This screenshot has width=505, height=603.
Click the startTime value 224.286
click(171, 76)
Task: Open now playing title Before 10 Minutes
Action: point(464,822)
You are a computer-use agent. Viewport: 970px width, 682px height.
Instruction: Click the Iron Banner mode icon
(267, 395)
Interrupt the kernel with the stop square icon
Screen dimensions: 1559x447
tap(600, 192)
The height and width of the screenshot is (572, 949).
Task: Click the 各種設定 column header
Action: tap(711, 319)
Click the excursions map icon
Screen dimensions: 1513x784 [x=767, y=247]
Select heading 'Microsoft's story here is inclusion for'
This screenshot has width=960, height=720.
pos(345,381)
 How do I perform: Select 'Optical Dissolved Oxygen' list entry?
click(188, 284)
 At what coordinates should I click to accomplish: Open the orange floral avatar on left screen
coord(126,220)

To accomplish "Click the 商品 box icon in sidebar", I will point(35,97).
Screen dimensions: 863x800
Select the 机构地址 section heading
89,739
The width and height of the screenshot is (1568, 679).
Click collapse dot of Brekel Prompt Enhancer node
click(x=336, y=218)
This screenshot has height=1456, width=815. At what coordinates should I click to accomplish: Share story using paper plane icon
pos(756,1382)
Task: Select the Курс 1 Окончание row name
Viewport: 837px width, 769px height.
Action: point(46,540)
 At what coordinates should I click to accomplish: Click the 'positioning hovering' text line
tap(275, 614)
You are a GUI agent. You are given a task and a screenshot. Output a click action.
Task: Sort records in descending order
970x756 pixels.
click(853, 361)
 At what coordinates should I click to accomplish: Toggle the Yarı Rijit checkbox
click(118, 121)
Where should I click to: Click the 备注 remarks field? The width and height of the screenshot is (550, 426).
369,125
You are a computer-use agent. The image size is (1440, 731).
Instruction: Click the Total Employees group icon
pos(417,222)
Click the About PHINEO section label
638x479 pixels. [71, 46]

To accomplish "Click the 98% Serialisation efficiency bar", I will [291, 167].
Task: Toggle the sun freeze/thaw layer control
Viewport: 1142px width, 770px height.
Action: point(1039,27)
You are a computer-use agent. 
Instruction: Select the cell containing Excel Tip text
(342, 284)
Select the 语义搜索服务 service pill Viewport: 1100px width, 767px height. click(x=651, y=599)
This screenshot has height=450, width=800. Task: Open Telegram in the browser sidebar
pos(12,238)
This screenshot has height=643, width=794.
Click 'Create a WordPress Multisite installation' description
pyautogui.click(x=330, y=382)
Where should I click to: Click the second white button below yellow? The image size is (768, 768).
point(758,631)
━━━━━━━━
PROBLEM STATEMENT:
Starting from the line that contains "This screenshot has height=1456, width=815.", reproduce each line of the data exactly through the last one.

YOUR RESPONSE:
This screenshot has height=1456, width=815. At what coordinates should I click to accomplish: Share story using paper plane icon
pos(756,1382)
Task: Select the Курс 1 Окончание row name
Viewport: 837px width, 769px height.
Action: point(46,540)
 At what coordinates should I click to accomplish: Click the 'positioning hovering' text line
tap(275, 614)
You are a GUI agent. You are given a task and a screenshot. Output a click action.
Task: Sort records in descending order
970x756 pixels.
click(853, 361)
 At what coordinates should I click to accomplish: Toggle the Yarı Rijit checkbox
click(118, 121)
Where should I click to: Click the 备注 remarks field? The width and height of the screenshot is (550, 426).
369,125
You are a computer-use agent. The image size is (1440, 731).
Instruction: Click the Total Employees group icon
pos(417,222)
Click the About PHINEO section label
638x479 pixels. [71, 46]

To accomplish "Click the 98% Serialisation efficiency bar", I will [291, 167].
Task: Toggle the sun freeze/thaw layer control
Viewport: 1142px width, 770px height.
Action: point(1039,27)
You are a computer-use agent. 
Instruction: Select the cell containing Excel Tip text
(342, 284)
Select the 语义搜索服务 service pill Viewport: 1100px width, 767px height. click(x=651, y=599)
This screenshot has height=450, width=800. Task: Open Telegram in the browser sidebar
pos(12,238)
This screenshot has height=643, width=794.
Click 'Create a WordPress Multisite installation' description
pyautogui.click(x=330, y=382)
Where should I click to: Click the second white button below yellow? The image size is (768, 768).
point(758,631)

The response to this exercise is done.